Angèle Marie Sol : La pré maternelle comme dernier recours
Retraitée et mère de six enfants, elle affirme que l'âge idéal pour envoyer un enfant à l'école est de quatre ans.
12.09.08 Par Leyla Kaïgama
De 1979, année de naissance de son premier fils, à 1992, année de naissance de son dernier fils, Mme Hissoak, âgée de 58 ans, a toujours tenu à suivre l'éducation de ses enfants de très près. Avant qu'elle ne prenne ses fonctions comme contrôleur des impôts en 1982, elle s'occupait de ses enfants elle-même. Décision prise d'un commun accord avec son époux. " C'était l'idéal, et ça l'est toujours ", précise-t-elle. La pré maternelle, en 1979, elle ne s'y intéressait pas et n'en n'avait encore jamais entendu parler. "Toutes les femmes de mon entourage, sans emploi ou en fonction, se faisaient aider par un proche ", tout en veillant elles-mêmes à l'éducation de leurs enfants. Cette forte présence, maternelle surtout, elle y a tenu même lorsqu'elle a commencé à travailler en juillet 1982.
" On forme le caractère de l'enfant à l'âge 2 ans et c'est aux parents de le faire avant qu'il ne commence l'école ", explique Mme Hissoak. Selon elle, les premières bases, essentielles à l'éducation de l'enfant s'acquièrent au sein de la famille nucléaire. Une fois que les parents ont inculqué les bonnes règles de conduite à l'enfant, et que ce dernier peut être discipliné, alors il est prêt à aller à l'école. " L'âge idéal c'est quatre ans. L'école maternelle où mes trois premiers enfants sont allés était d'ailleurs très stricte sur ce principe. Si l'enfant n'avait pas atteint cet âge il était considéré comme inapte, donc ne pouvait pas suivre des cours ".Un principe qu'elle considère d'ailleurs comme une conviction. A cet effet, Elle n'aurait pas envoyé ses enfants à une pré maternelle si elle avait commencé le travail avant sa première grossesse. Ses trois derniers enfants sont allés plus tôt à l'école parce que, dit-elle, ils ont très vite appris, par conséquent, étaient prêts à s'adapter au milieu extérieur.

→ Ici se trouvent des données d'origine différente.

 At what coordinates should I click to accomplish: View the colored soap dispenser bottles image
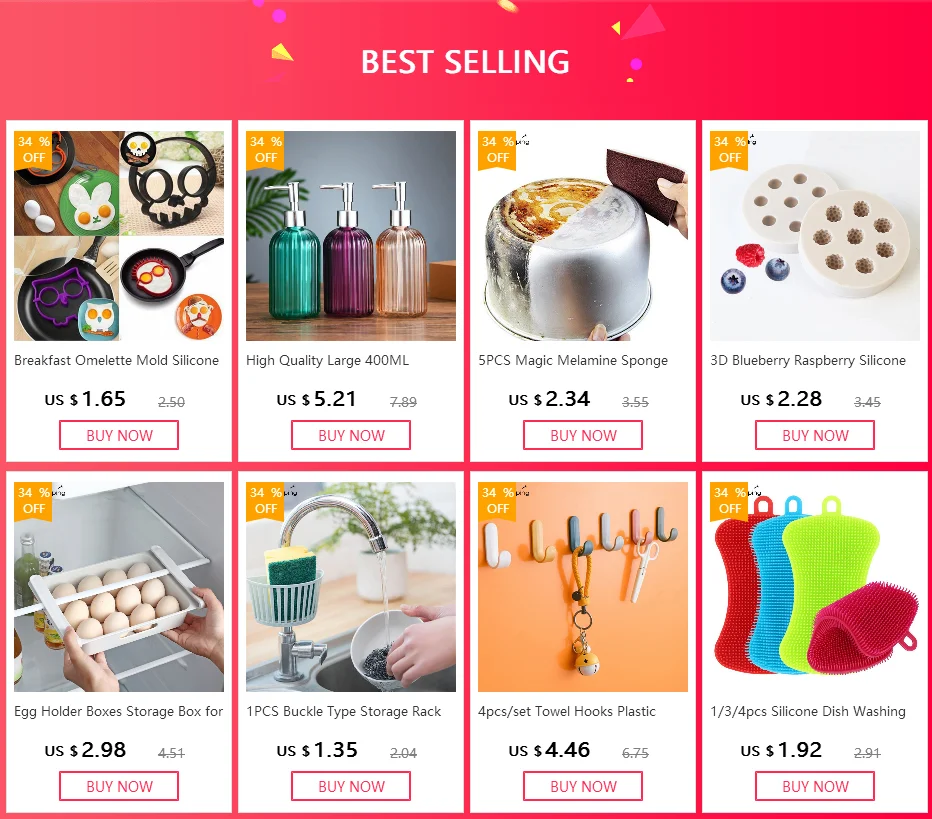(351, 236)
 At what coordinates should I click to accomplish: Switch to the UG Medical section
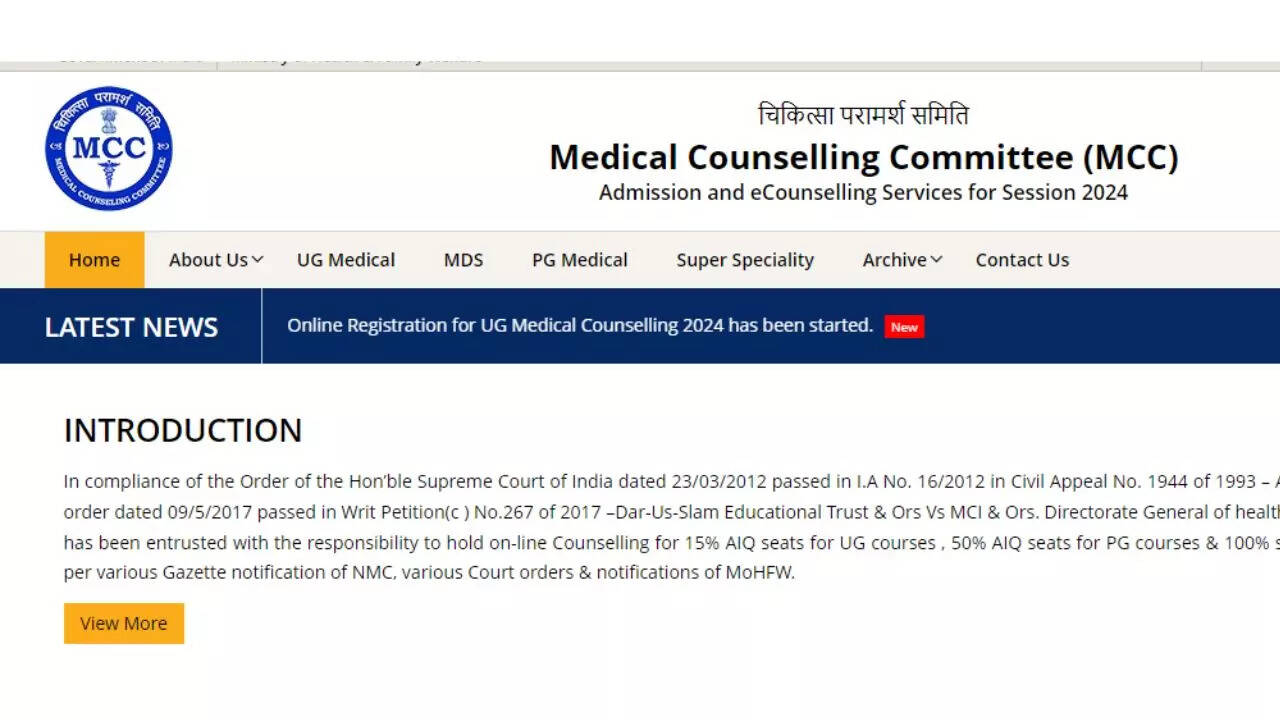point(345,259)
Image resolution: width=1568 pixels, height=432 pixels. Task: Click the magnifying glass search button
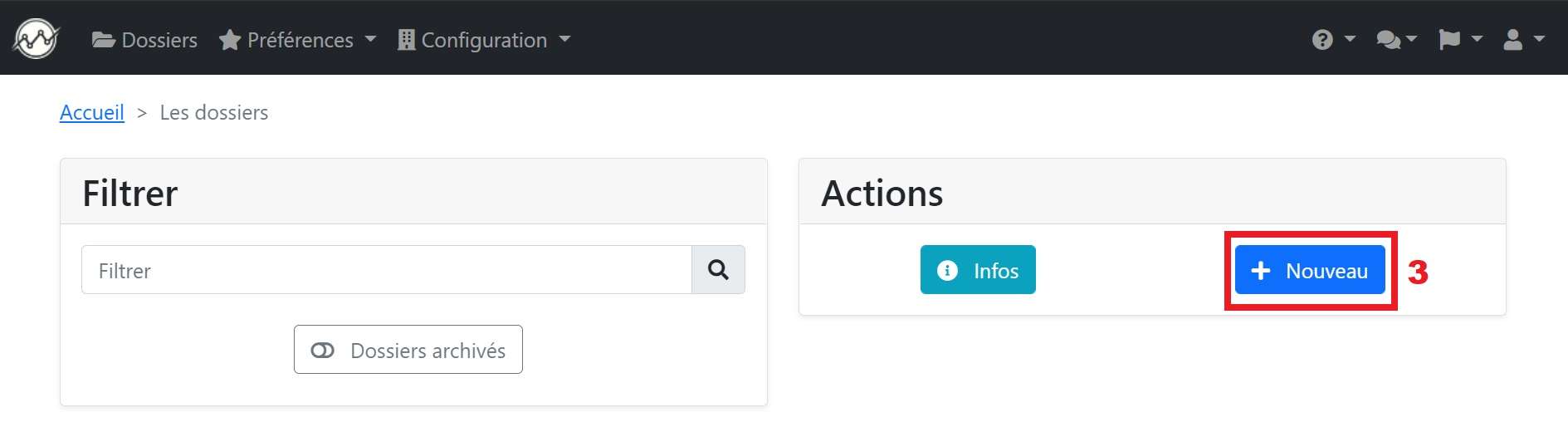718,269
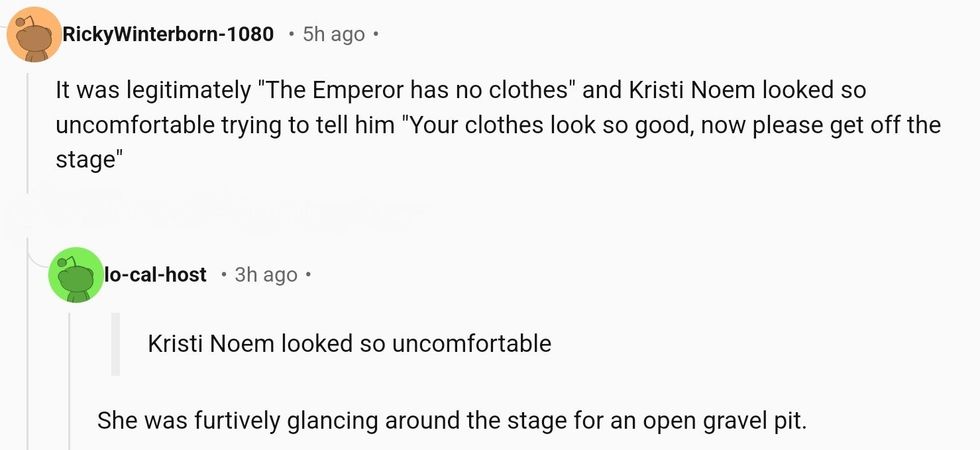Open the "3h ago" timestamp permalink
Viewport: 980px width, 450px height.
click(266, 274)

L'émergence de la pré maternelle dans nos sociétés aujourd'hui est peut être une solution pour les femmes occupées, mais c'est une institution que Mme Hissoak n'accepte pas totalement : " jusqu'à présent, je n'apprécie pas cette façon de faire, mais on ne peut pas être catégorique ", lance-t-elle. La pré maternelle est avantageuse dans la mesure, où la mère qui travaille, y conduit son enfant pour un meilleur suivi, si elle n'a pas d'autres solutions. Eviter la solitude, apprendre à l'enfant à vivre au milieu des autres, la méfiance des nounous sont des raisons qui peuvent être acceptées. Conduire son enfant dans cette institution pour s'en débarrasser ou parce que incapable de s'en occuper, ici, la pratique n'est pas à encourager, explique Mme Hissoak. Elle estime en effet que les enfants qui ont vite été envoyés à l'école sont assez fragiles et timides dans la plus part des cas.